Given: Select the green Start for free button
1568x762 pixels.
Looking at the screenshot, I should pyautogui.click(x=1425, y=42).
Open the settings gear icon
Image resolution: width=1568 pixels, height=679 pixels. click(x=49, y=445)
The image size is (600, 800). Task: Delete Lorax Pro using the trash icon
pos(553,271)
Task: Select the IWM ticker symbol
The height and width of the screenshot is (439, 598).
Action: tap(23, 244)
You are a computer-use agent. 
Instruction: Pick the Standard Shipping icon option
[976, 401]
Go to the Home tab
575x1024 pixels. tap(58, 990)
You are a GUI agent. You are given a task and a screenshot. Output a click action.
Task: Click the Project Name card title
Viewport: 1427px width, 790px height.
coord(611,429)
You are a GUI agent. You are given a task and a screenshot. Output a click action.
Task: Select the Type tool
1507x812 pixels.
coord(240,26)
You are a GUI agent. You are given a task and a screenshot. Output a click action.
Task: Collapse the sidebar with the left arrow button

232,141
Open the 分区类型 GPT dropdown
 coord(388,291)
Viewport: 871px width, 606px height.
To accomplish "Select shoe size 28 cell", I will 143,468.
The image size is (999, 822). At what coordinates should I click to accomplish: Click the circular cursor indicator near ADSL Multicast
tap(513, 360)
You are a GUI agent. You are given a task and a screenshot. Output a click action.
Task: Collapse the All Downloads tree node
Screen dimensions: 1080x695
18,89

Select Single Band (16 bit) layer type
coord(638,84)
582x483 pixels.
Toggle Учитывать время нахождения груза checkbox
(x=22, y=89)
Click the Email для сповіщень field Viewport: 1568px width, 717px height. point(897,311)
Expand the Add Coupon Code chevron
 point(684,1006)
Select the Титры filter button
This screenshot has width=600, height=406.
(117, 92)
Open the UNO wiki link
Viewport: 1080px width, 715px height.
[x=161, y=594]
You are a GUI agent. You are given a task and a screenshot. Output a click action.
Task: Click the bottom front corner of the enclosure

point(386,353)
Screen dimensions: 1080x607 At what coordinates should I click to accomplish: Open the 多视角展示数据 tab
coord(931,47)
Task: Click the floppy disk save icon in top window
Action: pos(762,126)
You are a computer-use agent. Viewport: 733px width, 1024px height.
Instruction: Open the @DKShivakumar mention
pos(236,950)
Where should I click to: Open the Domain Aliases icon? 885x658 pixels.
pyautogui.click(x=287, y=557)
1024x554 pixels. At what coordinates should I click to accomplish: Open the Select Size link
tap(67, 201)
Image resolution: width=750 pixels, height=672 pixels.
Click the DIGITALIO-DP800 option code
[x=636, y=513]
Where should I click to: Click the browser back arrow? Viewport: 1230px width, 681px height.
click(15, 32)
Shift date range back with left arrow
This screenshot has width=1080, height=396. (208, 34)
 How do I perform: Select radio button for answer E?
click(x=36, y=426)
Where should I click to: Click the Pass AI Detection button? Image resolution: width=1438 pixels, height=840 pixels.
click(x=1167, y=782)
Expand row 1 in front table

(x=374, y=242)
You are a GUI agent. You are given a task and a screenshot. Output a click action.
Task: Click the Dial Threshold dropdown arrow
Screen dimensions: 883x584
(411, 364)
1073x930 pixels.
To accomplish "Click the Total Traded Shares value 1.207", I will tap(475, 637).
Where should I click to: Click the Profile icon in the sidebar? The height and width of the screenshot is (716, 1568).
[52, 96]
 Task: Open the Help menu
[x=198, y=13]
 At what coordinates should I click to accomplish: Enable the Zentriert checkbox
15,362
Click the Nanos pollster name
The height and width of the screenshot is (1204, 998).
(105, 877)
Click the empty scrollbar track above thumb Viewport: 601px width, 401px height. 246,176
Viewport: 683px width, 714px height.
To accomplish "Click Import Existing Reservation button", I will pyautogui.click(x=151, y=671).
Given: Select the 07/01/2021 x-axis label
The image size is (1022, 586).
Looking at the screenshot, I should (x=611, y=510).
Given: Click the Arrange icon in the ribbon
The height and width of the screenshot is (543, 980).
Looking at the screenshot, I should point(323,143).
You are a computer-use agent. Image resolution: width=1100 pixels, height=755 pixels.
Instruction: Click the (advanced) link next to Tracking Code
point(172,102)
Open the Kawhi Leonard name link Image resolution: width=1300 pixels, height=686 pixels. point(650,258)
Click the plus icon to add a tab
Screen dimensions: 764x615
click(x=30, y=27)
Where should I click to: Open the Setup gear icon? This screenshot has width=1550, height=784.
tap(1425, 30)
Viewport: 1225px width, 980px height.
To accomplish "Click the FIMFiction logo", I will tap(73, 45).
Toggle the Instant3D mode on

******

* [To do] This exercise calls for repeating every line of the data exactly.

* [Result for this task]
Given: Select the green Start for free button
1568x762 pixels.
Looking at the screenshot, I should pyautogui.click(x=1425, y=42).
Open the settings gear icon
Image resolution: width=1568 pixels, height=679 pixels. click(x=49, y=445)
The image size is (600, 800). Task: Delete Lorax Pro using the trash icon
pos(553,271)
Task: Select the IWM ticker symbol
The height and width of the screenshot is (439, 598).
Action: tap(23, 244)
You are a computer-use agent. 
Instruction: Pick the Standard Shipping icon option
[976, 401]
Go to the Home tab
575x1024 pixels. tap(58, 990)
You are a GUI agent. You are given a task and a screenshot. Output a click action.
Task: Click the Project Name card title
Viewport: 1427px width, 790px height.
coord(611,429)
You are a GUI agent. You are given a task and a screenshot. Output a click action.
Task: Select the Type tool
1507x812 pixels.
coord(240,26)
You are a GUI agent. You are given a task and a screenshot. Output a click action.
Task: Collapse the sidebar with the left arrow button

232,141
Open the 分区类型 GPT dropdown
 coord(388,291)
Viewport: 871px width, 606px height.
To accomplish "Select shoe size 28 cell", I will 143,468.
The image size is (999, 822). At what coordinates should I click to accomplish: Click the circular cursor indicator near ADSL Multicast
tap(513, 360)
You are a GUI agent. You are given a task and a screenshot. Output a click action.
Task: Collapse the All Downloads tree node
Screen dimensions: 1080x695
18,89

Select Single Band (16 bit) layer type
coord(638,84)
582x483 pixels.
Toggle Учитывать время нахождения груза checkbox
(x=22, y=89)
Click the Email для сповіщень field Viewport: 1568px width, 717px height. point(897,311)
Expand the Add Coupon Code chevron
 point(684,1006)
Select the Титры filter button
This screenshot has width=600, height=406.
(117, 92)
Open the UNO wiki link
Viewport: 1080px width, 715px height.
[x=161, y=594]
You are a GUI agent. You are given a task and a screenshot. Output a click action.
Task: Click the bottom front corner of the enclosure

point(386,353)
Screen dimensions: 1080x607 At what coordinates should I click to accomplish: Open the 多视角展示数据 tab
coord(931,47)
Task: Click the floppy disk save icon in top window
Action: pos(762,126)
You are a computer-use agent. Viewport: 733px width, 1024px height.
Instruction: Open the @DKShivakumar mention
pos(236,950)
Where should I click to: Open the Domain Aliases icon? 885x658 pixels.
pyautogui.click(x=287, y=557)
1024x554 pixels. At what coordinates should I click to accomplish: Open the Select Size link
tap(67, 201)
Image resolution: width=750 pixels, height=672 pixels.
Click the DIGITALIO-DP800 option code
[x=636, y=513]
Where should I click to: Click the browser back arrow? Viewport: 1230px width, 681px height.
click(15, 32)
Shift date range back with left arrow
This screenshot has width=1080, height=396. (208, 34)
 How do I perform: Select radio button for answer E?
click(x=36, y=426)
Where should I click to: Click the Pass AI Detection button? Image resolution: width=1438 pixels, height=840 pixels.
click(x=1167, y=782)
Expand row 1 in front table

(x=374, y=242)
You are a GUI agent. You are given a task and a screenshot. Output a click action.
Task: Click the Dial Threshold dropdown arrow
Screen dimensions: 883x584
(411, 364)
1073x930 pixels.
To accomplish "Click the Total Traded Shares value 1.207", I will tap(475, 637).
Where should I click to: Click the Profile icon in the sidebar? The height and width of the screenshot is (716, 1568).
[52, 96]
 Task: Open the Help menu
[x=198, y=13]
 At what coordinates should I click to accomplish: Enable the Zentriert checkbox
15,362
Click the Nanos pollster name
The height and width of the screenshot is (1204, 998).
(105, 877)
Click the empty scrollbar track above thumb Viewport: 601px width, 401px height. 246,176
Viewport: 683px width, 714px height.
To accomplish "Click Import Existing Reservation button", I will pyautogui.click(x=151, y=671).
Given: Select the 07/01/2021 x-axis label
The image size is (1022, 586).
Looking at the screenshot, I should (x=611, y=510).
Given: Click the Arrange icon in the ribbon
The height and width of the screenshot is (543, 980).
Looking at the screenshot, I should point(323,143).
You are a computer-use agent. Image resolution: width=1100 pixels, height=755 pixels.
Instruction: Click the (advanced) link next to Tracking Code
point(172,102)
Open the Kawhi Leonard name link Image resolution: width=1300 pixels, height=686 pixels. point(650,258)
Click the plus icon to add a tab
Screen dimensions: 764x615
click(x=30, y=27)
Where should I click to: Open the Setup gear icon? This screenshot has width=1550, height=784.
tap(1425, 30)
Viewport: 1225px width, 980px height.
To accomplish "Click the FIMFiction logo", I will tap(73, 45).
Toggle the Instant3D mode on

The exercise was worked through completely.